──────── Data section

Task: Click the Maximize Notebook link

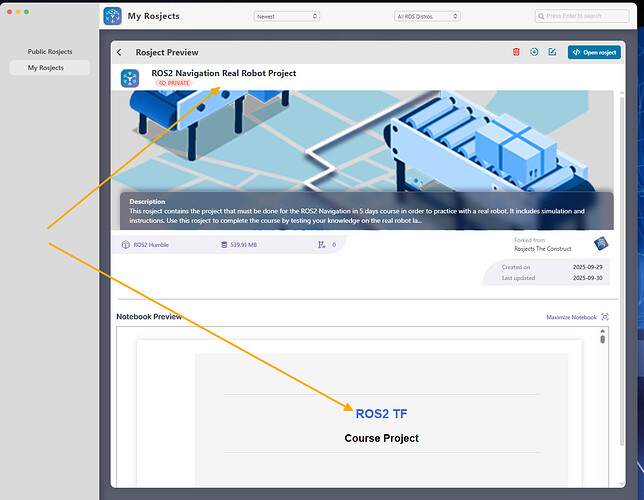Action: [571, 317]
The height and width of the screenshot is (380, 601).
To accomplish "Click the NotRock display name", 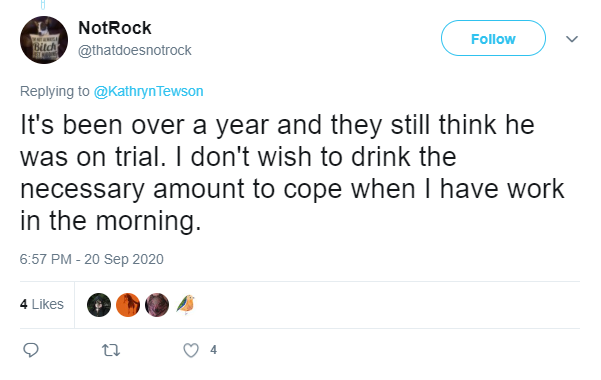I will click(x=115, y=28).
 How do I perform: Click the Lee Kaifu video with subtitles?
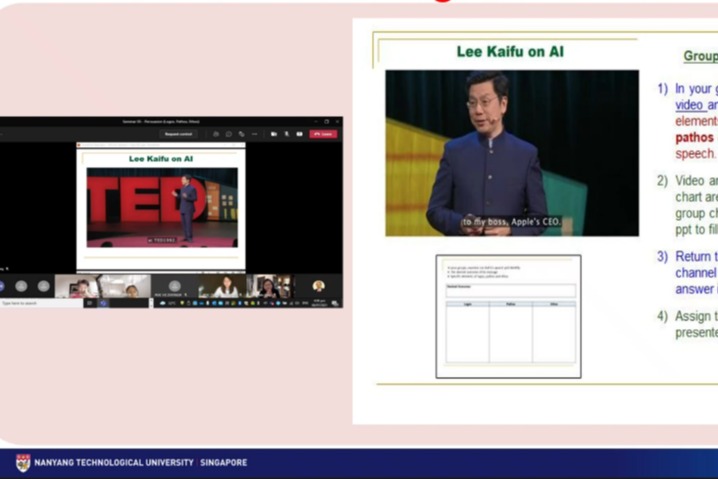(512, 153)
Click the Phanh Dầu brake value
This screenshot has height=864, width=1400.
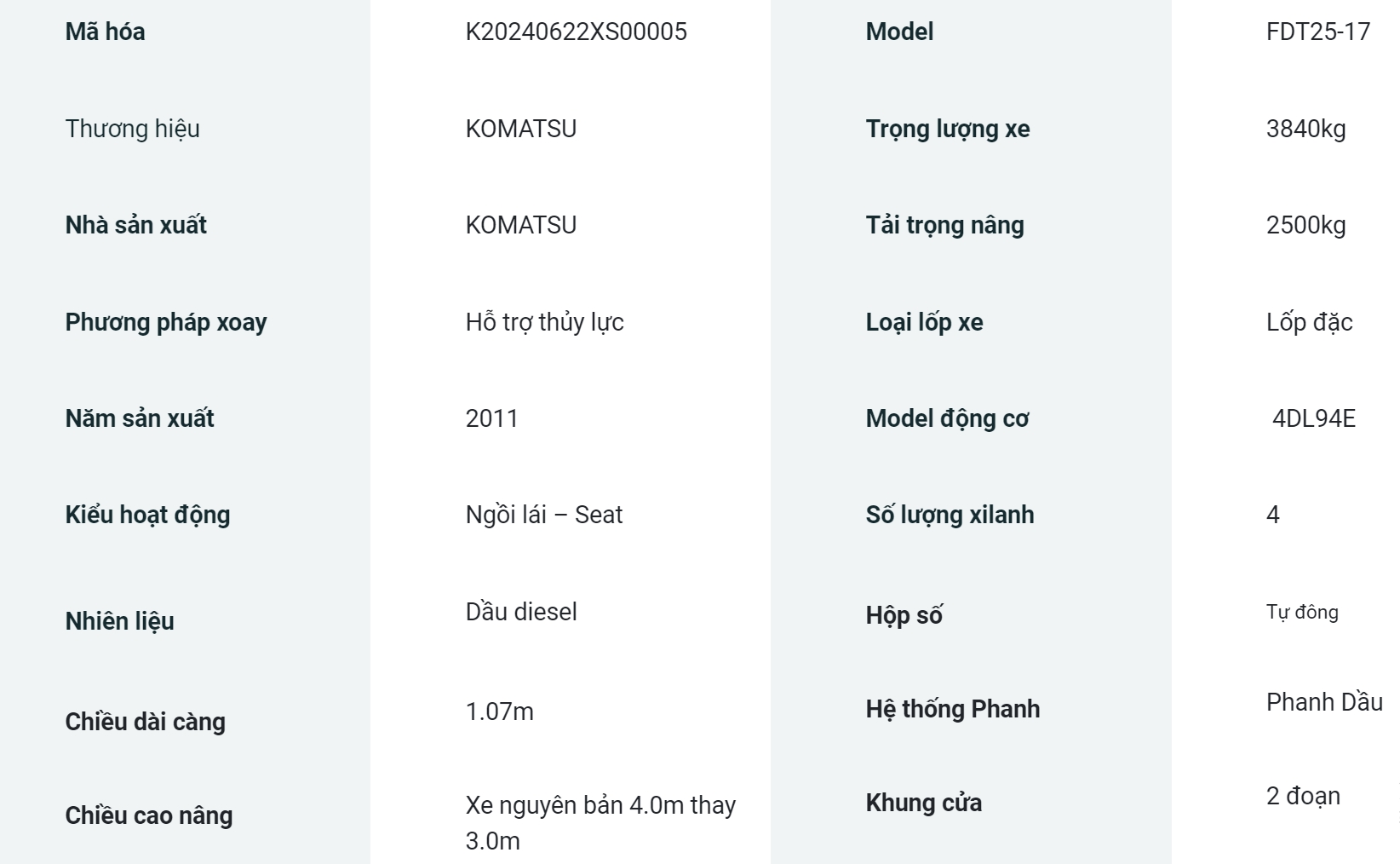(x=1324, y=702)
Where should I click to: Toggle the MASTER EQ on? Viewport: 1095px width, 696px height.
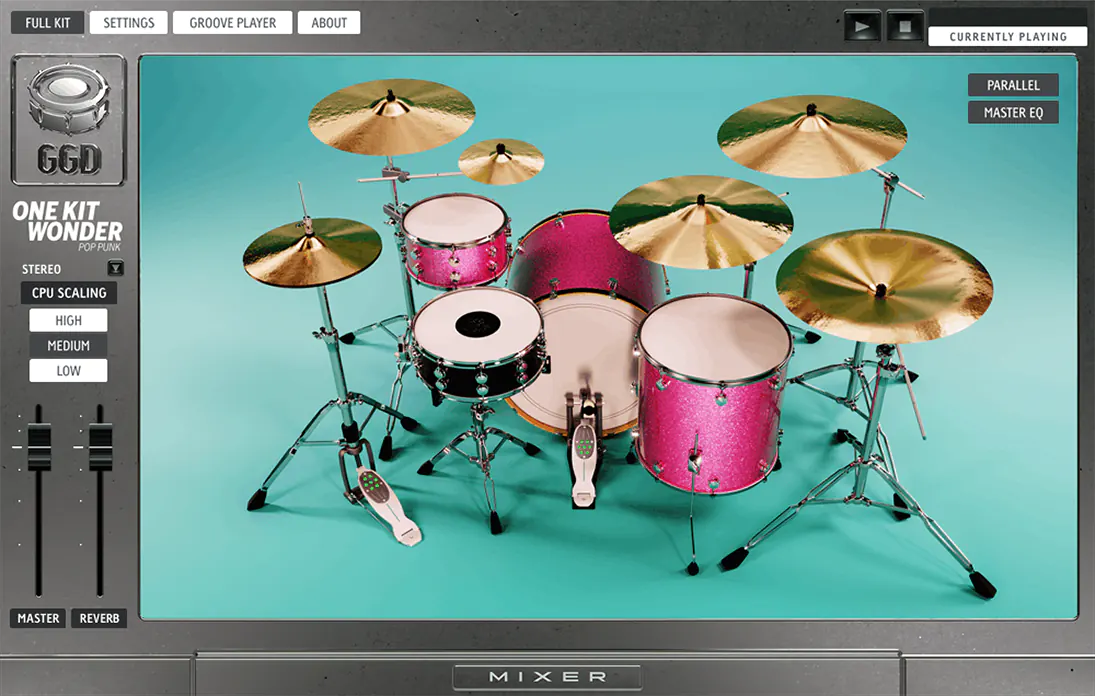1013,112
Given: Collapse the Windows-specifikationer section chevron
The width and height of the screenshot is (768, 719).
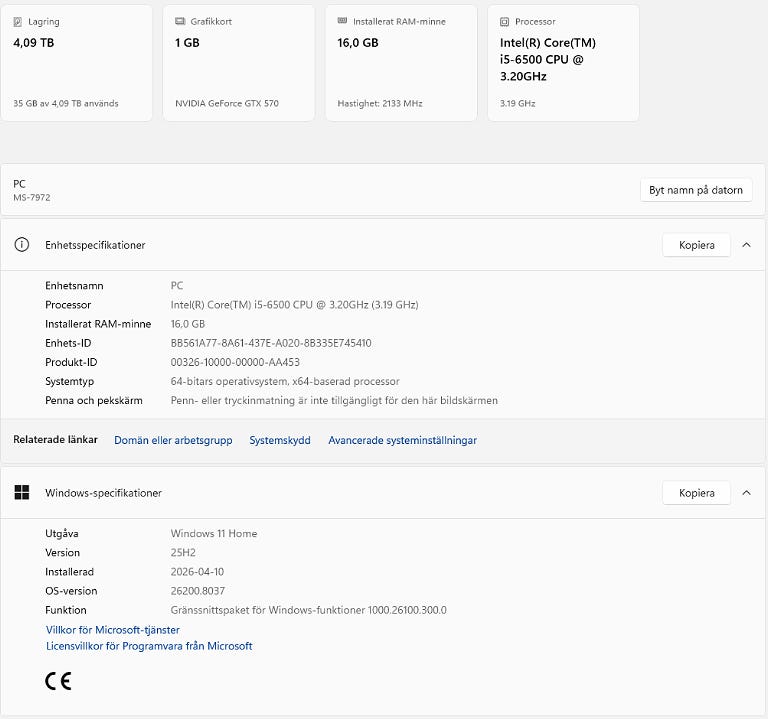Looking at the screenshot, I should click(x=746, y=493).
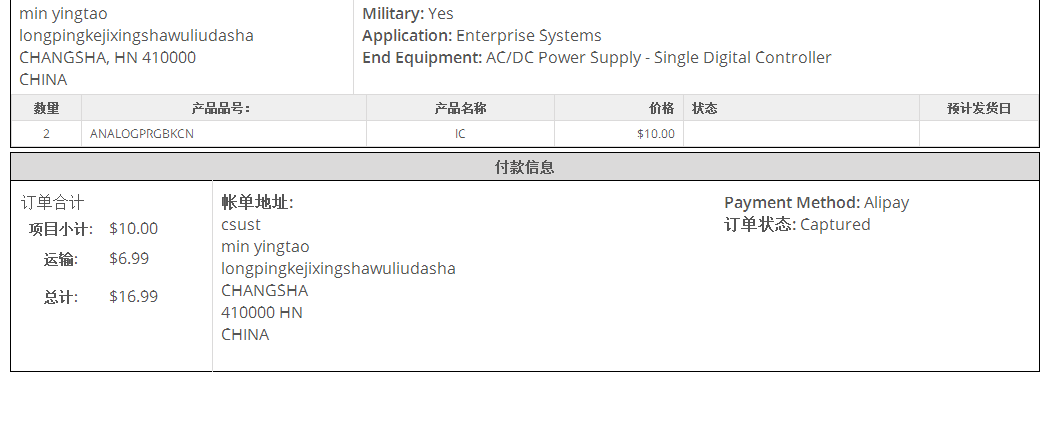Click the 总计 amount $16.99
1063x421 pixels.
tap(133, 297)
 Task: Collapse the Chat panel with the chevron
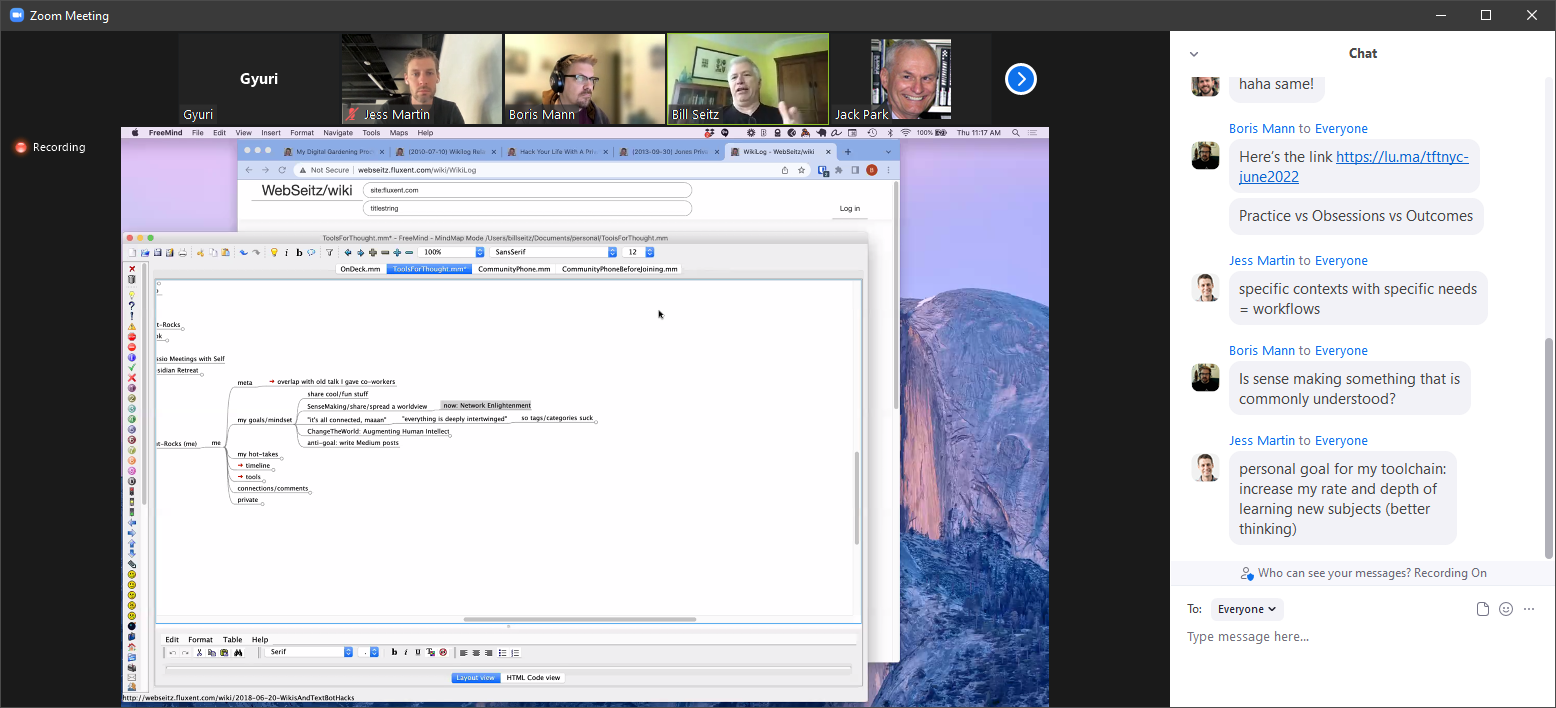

────────────────

**Task to carry out**
Check every line of the data for the word "chevron". The response is the count alone.

**Response below**
2